A Dead Mouse is not The Eiffel Tower
By somethingididntdo
- 513 reads
On the way to school one day, I was walking and humming or something. I was distracted in the world that little boys live in until something brought me out of it.
The thing that brought me out and into the real world was a dead mouse. I was walking along and there it was on the path next to me, sitting there like its own little eiffel tower.
I’d never seen a mouse before I don’t think. And I’d never seen dead one. It wasn’t particularly dead in any clear way. No brains gushed out, it looked like it just went for a nap but then forgot about waking up.
I scooped up the little creature in amazement. Maybe we could help him? Or maybe I just wanted to show it to people because I couldn’t remember anyone bringing anything this important to school ever.
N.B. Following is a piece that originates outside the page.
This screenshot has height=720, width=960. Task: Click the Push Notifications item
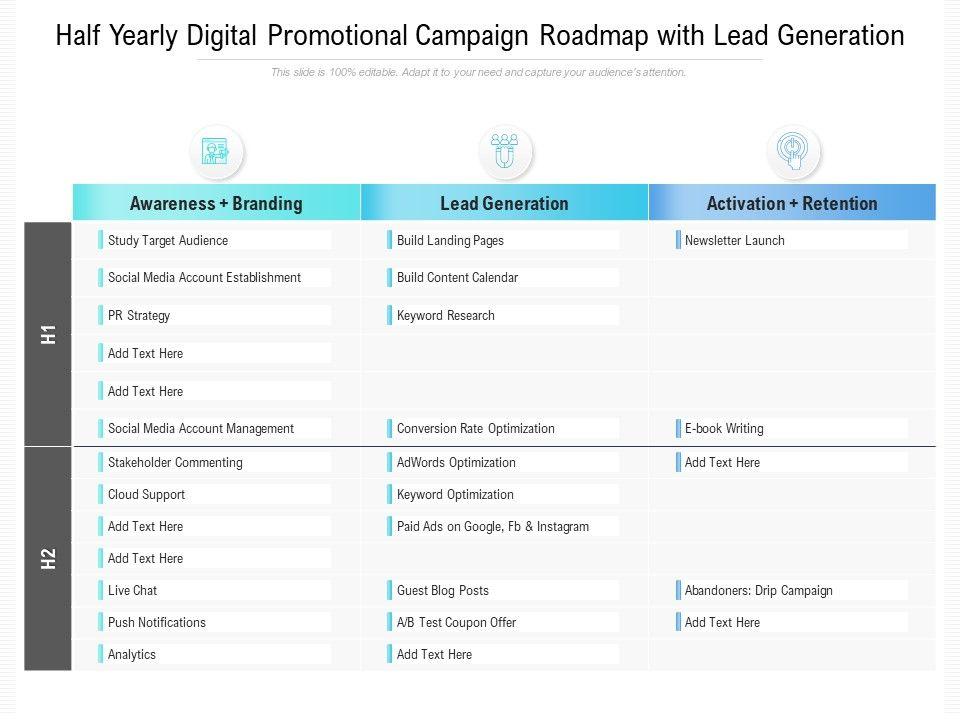(157, 622)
So I took him with me into my class and showed him off to my friends.
‘Look!’, I said, ‘A dead mouse’.
Most of the boys were as impressed as me. I was onto something, like gold, or penicillin or man made flight. I was going to go places with this new dead mouse I had found. And I hadn’t even broached the subject of helping him wake up yet.
I decided that if I was going to get anywhere in this world, I should probably tell my teacher. She would know what to do about these sorts of things. Maybe I needed to file a patent?
So I got my teacher’s attention: I said, ‘Look!’, like it was my catchphrase that day.
She came over in all her clothes. I remember she wore a lot of robes that flowed everywhere and made her look kind of like an angel. It was a good school.
She came over to see what I had discovered. Kneeling down she brought her eyes closer to where my hands were concealing my gift to mankind.
I opened my hand and she screamed like I’ve never heard a teacher scream before. I think she thought it was alive. Or then maybe realised it was dead.
She couldn’t decide what was worse.
‘Throw it out, right now!’, she said in her most teacher of all voices.
No not there, outside in the big bin!’
‘Go wash your hands!’
‘Dear Lord!’
There was nothing to it apparently. I hadn’t stumbled across my own legacy to the world: a dead mouse is not the Eiffel Tower, that’s what I learned in school that day.